» **ABOUT THIS TASK**
Resume the OSV Field Notes newsletter below, picking up right after its final sentence.

» **EXERCISE TEXT**
OSV Field Notes #1
December 23, 2025
Welcome to OSV Field Notes, a weekly, high‑signal curation of things worth your time.
1. For Princess Bride Fans: Cary Elwes’ Memoir of Making the Film
After the awful news that Rob Reiner and his wife, Michele Singer Reiner, were killed, I found myself revisiting his incredible body of work. His legendary run puts him among the greats: This Is Spinal Tap, Stand by Me, The Princess Bride, When Harry Met Sally, Misery, A Few Good Men. Many of my favorite moments come from these films, and from sharing them with my loved ones.
Of these, I’ve probably seen The Princess Bride the most, so when I found out that Cary Elwes wrote a memoir about the making of it, I had to read it. It’s a very fun book and a fast read. And if you haven’t seen the film yet, you have to watch it soon. Chances are, you’ll want to read the book afterwards. [Liberty]
2. Alpha School: The Modern, Effective, AI-Enabled Way to Educate Our Kids?
As a parent of two school-age boys, I often think about how our education system could be improved. Over the years, I’ve heard about a lot of alternatives to traditional schooling, but few have intrigued me as much as Alpha School, which was founded in 2014 by MacKenzie Price and is now led by principal Joe Liemandt, better known as the founder of Trilogy Software. He’s made scaling this educational model to a billion kids his life’s mission.
It’s hard to summarize Alpha without it sounding a bit bonkers, because it’s the opposite of how most of us grew up. The short version: they use software and AI to deliver individualized, mastery-based education and compress core academics into 2 hours per day so that students can spend the rest of the day working on passion projects to develop “life skills” and “love school”. The longer explanation is more convincing, and the reasoning behind those choices makes a lot of sense, so I encourage you to listen to the interview above. If you want to go deeper, read this profile in Colossus. [Liberty]
3. After 48 Years in Space, Voyager 1 is Nearing One-Light-Day from Earth
Voyager 1 is a space probe that was launched by NASA on a Titan IIIE rocket on September 5, 1977. The goal was to study the outer solar system, so it made flybys of Jupiter, Saturn, and Saturn’s largest moon, Titan. It studied the weather, magnetic fields, and rings of the two gas giants and was the first probe to provide some of the first close-up images of their moons.
After it was done with its mission, it kept going, becoming the farthest human-made object from Earth, traveling at a velocity of approximately 38,000 mph (about 61,000 km/h) relative to the Sun. It took the famous “Pale Blue Dot” photo on Feb 14, 1990, inspiring Carl Sagan’s famous reflection. After over 48 years of travel, it is approaching a milestone: Next November, it will reach one-light-day from Earth (25.9 billion km/16.1 billion miles)! [Liberty]
4. Charles Dickens + The Muppets
Looking to keep the classics alive for a new generation? Want a kid-friendly introduction to Dickens? This 1992 adaptation of Charles Dickens’ famous A Christmas Carol is surprisingly faithful and touching, even though most of the cast is made up of puppets (and a wonderful Michael Caine).

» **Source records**
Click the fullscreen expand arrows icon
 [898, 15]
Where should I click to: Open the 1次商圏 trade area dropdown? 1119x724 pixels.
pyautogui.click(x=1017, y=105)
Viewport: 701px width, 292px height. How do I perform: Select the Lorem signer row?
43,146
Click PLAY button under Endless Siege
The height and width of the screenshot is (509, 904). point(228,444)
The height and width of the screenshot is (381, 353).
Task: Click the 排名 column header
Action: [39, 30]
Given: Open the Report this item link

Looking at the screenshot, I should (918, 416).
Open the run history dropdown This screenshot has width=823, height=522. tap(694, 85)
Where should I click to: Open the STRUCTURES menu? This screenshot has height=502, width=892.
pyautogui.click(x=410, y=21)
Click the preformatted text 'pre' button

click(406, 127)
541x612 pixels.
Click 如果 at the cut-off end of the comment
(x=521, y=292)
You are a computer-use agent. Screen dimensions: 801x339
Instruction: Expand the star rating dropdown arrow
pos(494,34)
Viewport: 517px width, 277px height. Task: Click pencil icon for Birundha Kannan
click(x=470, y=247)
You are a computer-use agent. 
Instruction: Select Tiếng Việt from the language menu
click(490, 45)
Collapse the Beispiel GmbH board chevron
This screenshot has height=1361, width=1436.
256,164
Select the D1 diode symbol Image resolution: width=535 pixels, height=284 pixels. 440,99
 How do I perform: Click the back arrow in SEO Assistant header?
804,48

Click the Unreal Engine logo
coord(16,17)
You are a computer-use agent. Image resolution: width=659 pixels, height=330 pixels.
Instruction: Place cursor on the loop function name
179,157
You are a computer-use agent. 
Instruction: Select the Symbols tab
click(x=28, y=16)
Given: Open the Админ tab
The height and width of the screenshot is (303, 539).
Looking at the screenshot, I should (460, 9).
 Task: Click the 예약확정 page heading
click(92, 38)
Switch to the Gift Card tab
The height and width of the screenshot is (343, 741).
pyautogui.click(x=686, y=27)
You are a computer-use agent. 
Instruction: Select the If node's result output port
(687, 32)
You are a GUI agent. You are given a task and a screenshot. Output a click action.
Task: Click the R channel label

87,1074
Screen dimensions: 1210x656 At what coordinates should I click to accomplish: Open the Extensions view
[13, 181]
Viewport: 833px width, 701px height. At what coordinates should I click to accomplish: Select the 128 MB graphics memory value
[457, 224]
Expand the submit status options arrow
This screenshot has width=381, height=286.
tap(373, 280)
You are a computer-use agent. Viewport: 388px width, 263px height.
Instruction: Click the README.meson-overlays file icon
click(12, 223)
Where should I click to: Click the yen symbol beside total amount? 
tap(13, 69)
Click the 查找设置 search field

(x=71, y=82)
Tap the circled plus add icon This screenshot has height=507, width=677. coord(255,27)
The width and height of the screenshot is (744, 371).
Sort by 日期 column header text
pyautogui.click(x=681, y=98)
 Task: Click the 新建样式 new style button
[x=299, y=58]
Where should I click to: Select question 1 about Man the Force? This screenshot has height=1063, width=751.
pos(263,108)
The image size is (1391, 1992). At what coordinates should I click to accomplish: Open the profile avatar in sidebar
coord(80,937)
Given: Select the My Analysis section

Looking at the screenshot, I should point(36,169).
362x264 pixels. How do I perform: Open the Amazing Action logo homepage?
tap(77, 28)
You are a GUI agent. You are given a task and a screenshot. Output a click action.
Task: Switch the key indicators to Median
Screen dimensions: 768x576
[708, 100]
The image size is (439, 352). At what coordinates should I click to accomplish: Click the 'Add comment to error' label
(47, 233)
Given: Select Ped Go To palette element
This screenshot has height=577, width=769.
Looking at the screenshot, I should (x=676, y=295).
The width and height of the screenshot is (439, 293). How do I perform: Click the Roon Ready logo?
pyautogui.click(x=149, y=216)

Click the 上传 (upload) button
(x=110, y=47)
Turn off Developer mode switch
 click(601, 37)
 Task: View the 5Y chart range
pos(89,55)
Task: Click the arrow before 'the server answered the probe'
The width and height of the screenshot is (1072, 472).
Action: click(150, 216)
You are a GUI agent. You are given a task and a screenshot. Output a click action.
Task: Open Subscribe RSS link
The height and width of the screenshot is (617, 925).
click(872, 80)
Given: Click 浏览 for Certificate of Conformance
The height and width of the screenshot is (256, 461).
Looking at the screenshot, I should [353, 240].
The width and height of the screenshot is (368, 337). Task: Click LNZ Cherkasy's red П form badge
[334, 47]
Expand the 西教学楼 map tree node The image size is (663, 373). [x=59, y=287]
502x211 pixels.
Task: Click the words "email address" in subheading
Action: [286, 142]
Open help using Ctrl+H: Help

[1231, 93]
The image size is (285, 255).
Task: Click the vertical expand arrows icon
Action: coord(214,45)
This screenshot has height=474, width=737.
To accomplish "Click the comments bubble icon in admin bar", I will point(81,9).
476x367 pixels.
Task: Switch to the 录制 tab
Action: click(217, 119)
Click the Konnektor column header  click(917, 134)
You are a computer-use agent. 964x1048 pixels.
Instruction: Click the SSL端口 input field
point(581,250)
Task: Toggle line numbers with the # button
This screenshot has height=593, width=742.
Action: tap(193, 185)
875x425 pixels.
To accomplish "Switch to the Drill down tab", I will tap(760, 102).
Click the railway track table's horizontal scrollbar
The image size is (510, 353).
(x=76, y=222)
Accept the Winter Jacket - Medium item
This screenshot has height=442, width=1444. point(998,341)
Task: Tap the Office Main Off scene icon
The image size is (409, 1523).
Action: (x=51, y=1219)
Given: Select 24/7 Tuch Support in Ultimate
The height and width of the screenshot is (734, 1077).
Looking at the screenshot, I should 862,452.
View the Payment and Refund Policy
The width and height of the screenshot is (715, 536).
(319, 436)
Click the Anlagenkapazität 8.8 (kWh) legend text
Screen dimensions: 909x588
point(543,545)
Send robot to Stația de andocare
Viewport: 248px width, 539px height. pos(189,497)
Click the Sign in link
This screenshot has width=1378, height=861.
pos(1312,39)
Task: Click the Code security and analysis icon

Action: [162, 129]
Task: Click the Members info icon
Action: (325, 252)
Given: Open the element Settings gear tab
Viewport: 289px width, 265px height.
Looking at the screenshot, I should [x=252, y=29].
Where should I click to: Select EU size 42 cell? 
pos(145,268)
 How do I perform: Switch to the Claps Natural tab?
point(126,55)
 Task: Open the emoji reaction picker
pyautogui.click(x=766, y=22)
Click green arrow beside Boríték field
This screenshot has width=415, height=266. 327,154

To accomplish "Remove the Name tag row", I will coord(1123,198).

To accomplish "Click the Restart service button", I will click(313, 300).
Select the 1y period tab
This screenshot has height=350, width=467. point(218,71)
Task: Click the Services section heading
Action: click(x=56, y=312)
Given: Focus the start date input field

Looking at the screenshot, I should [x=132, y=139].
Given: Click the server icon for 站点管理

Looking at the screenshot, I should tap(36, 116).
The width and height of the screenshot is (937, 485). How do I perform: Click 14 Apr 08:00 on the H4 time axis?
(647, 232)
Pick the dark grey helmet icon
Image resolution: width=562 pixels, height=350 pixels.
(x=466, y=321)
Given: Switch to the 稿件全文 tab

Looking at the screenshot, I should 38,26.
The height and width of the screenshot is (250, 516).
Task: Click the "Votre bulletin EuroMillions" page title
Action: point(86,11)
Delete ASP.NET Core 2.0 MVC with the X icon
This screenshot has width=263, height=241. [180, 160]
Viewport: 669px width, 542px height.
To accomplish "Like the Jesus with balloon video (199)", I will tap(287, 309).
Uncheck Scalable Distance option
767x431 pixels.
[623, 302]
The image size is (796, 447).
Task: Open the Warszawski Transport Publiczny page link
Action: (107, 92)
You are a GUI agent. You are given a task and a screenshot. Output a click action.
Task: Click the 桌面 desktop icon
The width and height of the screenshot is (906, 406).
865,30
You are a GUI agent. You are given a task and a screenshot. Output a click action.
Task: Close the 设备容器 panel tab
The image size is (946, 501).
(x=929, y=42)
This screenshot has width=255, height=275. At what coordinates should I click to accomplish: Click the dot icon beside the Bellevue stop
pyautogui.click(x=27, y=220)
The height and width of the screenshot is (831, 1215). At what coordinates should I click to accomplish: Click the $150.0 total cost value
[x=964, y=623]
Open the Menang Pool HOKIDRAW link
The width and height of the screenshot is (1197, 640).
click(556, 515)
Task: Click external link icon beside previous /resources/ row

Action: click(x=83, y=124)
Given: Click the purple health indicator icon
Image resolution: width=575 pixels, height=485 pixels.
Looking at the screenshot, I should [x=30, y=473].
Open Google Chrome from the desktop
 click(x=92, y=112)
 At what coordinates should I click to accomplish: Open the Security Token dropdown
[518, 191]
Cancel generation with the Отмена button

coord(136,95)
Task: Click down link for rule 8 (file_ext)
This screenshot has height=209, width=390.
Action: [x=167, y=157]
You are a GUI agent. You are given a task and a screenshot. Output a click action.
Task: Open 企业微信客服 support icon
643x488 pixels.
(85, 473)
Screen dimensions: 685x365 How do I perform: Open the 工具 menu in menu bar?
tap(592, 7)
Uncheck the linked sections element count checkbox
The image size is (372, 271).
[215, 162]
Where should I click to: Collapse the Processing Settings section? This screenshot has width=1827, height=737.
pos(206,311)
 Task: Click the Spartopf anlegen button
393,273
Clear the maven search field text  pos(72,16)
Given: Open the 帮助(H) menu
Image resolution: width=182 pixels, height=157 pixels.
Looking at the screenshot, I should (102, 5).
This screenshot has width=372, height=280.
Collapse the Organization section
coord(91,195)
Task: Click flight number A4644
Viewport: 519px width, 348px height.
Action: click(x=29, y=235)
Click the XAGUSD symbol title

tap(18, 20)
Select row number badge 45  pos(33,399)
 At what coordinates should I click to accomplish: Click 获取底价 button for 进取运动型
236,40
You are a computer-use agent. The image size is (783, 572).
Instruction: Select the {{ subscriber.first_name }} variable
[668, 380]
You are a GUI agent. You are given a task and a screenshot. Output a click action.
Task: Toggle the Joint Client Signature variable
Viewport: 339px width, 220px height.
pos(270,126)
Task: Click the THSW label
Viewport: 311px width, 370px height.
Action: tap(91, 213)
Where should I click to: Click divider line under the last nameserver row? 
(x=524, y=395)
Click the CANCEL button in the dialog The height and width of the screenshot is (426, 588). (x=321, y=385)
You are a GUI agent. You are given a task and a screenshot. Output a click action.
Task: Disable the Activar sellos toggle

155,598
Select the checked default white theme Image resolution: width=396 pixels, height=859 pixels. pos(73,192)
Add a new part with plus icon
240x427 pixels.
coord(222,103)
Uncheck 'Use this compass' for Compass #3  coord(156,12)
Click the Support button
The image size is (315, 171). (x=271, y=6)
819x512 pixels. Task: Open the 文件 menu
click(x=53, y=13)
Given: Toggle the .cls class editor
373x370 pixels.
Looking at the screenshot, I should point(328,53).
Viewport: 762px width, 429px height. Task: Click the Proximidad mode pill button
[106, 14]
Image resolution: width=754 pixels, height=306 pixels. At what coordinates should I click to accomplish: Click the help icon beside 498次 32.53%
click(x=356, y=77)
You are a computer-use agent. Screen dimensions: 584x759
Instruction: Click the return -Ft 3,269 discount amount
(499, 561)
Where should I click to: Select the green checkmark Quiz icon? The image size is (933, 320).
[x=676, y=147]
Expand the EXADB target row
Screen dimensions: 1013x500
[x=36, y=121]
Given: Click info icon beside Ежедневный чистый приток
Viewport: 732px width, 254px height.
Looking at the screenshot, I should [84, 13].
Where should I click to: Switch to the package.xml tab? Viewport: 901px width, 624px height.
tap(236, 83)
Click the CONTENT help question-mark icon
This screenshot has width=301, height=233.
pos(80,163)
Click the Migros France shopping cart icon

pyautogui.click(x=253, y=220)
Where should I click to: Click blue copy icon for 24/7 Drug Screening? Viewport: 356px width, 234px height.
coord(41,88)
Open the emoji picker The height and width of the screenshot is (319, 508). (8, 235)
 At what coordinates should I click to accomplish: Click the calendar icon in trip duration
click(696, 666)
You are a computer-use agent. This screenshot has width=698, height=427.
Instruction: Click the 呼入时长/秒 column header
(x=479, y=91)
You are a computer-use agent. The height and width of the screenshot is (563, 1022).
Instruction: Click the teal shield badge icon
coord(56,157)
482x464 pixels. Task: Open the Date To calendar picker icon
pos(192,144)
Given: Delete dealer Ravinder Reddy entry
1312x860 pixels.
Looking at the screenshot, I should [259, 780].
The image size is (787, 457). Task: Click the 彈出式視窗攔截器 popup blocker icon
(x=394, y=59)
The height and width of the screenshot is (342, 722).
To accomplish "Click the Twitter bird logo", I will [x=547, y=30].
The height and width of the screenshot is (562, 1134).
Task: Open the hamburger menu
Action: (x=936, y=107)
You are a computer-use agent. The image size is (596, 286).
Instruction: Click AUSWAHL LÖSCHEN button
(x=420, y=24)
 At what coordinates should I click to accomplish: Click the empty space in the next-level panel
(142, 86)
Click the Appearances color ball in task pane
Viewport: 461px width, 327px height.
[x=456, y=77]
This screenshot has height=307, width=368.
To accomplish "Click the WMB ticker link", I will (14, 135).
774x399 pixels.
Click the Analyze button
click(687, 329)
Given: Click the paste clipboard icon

» **ANSWER SPACE**
I didn’t see this film as a kid, so I had no nostalgia for it. But a few years ago, I asked people on Twitter what their favorite Christmas films were, and this one came up a lot. I watched it with my family, and we were so delighted by it that we’ve watched it every year since. If you’re looking for a new tradition, give The Muppet Christmas Carol a try! The lessons taught by the ghosts of Christmas Past, Present, and Yet to Come are just as applicable now as they were in 1843. 🎄 [Liberty]
5. Mount Analogue: A Novel of Symbolically Authentic Non-Euclidean Adventures in Mountain Climbing
If you like Borges and you’re a hiker—or drawn to travel adventures—but you’re also the sort of person who takes a couple of books with you (and buys one at the airport, another at the destination, and yet another on the way back), and you’re a wordsmith, or fond of double entendres, or you have that slightly unsettling habit of thinking about language on a meta level—suspecting, perhaps, that language is a kind of virus and your brain merely its host—well, this book is for you.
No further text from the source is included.